> [Exercise directions]: Within the material below, count how many lines contain "arrow". Answer with only that number.
══ Data in this exercise
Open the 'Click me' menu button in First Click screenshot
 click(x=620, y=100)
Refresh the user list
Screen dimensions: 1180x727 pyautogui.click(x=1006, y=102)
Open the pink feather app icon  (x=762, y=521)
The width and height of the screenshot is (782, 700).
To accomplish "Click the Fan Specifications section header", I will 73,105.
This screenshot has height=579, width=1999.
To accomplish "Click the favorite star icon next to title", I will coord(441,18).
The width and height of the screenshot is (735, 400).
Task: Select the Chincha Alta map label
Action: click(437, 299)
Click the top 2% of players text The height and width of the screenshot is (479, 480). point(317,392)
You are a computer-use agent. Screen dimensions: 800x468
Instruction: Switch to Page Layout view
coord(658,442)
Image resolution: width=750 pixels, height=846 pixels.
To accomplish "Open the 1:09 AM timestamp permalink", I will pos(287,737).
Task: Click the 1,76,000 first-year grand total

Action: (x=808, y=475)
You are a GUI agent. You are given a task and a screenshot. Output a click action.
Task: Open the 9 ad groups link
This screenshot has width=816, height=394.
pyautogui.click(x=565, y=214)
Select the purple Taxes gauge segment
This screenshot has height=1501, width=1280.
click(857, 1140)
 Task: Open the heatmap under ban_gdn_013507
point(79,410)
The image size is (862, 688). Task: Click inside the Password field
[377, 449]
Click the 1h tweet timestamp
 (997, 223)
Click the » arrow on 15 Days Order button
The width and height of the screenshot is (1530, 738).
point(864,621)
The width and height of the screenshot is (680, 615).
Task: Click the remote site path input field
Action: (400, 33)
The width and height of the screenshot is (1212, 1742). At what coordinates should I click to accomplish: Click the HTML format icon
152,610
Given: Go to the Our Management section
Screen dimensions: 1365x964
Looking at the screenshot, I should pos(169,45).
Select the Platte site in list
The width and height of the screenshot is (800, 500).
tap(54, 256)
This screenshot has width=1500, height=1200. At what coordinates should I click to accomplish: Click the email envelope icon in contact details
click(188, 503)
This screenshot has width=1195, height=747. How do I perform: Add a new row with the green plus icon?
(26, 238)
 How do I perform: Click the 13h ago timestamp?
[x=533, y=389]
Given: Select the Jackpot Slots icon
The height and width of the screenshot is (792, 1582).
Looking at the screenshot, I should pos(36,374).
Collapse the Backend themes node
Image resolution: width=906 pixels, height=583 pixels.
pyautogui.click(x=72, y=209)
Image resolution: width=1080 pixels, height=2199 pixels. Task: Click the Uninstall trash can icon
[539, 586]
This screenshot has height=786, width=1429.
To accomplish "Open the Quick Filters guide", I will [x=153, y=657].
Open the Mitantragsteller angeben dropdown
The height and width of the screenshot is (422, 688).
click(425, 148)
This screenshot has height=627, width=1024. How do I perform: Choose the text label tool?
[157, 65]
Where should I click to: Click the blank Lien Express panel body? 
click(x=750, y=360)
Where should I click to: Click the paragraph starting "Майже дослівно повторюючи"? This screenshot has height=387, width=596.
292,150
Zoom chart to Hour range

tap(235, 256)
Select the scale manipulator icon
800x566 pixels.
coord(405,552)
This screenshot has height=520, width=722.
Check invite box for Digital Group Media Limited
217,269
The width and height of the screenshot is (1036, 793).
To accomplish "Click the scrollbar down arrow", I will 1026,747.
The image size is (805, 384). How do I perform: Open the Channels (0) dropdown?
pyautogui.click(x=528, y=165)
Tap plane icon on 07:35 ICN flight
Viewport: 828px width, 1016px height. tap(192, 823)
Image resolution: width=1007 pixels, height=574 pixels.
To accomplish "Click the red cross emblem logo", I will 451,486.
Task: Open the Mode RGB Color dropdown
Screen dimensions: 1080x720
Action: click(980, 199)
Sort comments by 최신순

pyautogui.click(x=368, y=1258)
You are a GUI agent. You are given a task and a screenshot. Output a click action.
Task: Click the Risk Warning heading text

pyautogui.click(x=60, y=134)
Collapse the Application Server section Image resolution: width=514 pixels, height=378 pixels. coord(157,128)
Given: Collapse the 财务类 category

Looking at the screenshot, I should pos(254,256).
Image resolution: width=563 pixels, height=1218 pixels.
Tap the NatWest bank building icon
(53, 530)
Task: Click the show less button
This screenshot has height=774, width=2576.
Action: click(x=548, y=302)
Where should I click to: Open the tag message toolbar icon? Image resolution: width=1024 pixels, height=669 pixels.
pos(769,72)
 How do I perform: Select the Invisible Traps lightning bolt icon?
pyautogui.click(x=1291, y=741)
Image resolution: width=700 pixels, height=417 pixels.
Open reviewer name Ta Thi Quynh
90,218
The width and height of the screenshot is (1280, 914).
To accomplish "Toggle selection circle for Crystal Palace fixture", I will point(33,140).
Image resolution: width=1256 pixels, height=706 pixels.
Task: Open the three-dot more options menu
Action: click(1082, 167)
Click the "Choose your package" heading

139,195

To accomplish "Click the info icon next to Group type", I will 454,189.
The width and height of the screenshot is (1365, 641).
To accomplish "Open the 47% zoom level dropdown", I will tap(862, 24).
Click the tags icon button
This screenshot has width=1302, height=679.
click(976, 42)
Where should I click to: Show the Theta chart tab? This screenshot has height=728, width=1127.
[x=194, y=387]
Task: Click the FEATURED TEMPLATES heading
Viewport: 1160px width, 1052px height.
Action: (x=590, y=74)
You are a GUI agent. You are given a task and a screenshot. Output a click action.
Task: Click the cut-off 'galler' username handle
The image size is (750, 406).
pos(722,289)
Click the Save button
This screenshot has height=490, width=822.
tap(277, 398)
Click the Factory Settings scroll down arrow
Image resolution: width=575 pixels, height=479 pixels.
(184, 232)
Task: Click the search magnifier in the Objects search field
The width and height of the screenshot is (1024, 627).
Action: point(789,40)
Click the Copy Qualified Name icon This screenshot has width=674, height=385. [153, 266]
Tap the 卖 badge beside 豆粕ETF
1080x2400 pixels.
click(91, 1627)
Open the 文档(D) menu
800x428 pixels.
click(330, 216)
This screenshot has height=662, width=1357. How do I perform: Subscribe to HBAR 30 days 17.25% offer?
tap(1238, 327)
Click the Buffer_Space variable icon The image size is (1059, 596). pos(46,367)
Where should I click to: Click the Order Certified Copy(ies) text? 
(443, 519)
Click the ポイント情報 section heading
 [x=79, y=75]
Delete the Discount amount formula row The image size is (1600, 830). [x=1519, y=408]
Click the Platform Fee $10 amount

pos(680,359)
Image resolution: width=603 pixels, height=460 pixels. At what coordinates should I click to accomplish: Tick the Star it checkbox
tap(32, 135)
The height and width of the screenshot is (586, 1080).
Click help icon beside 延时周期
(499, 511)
════
> [Result for this exercise]: 3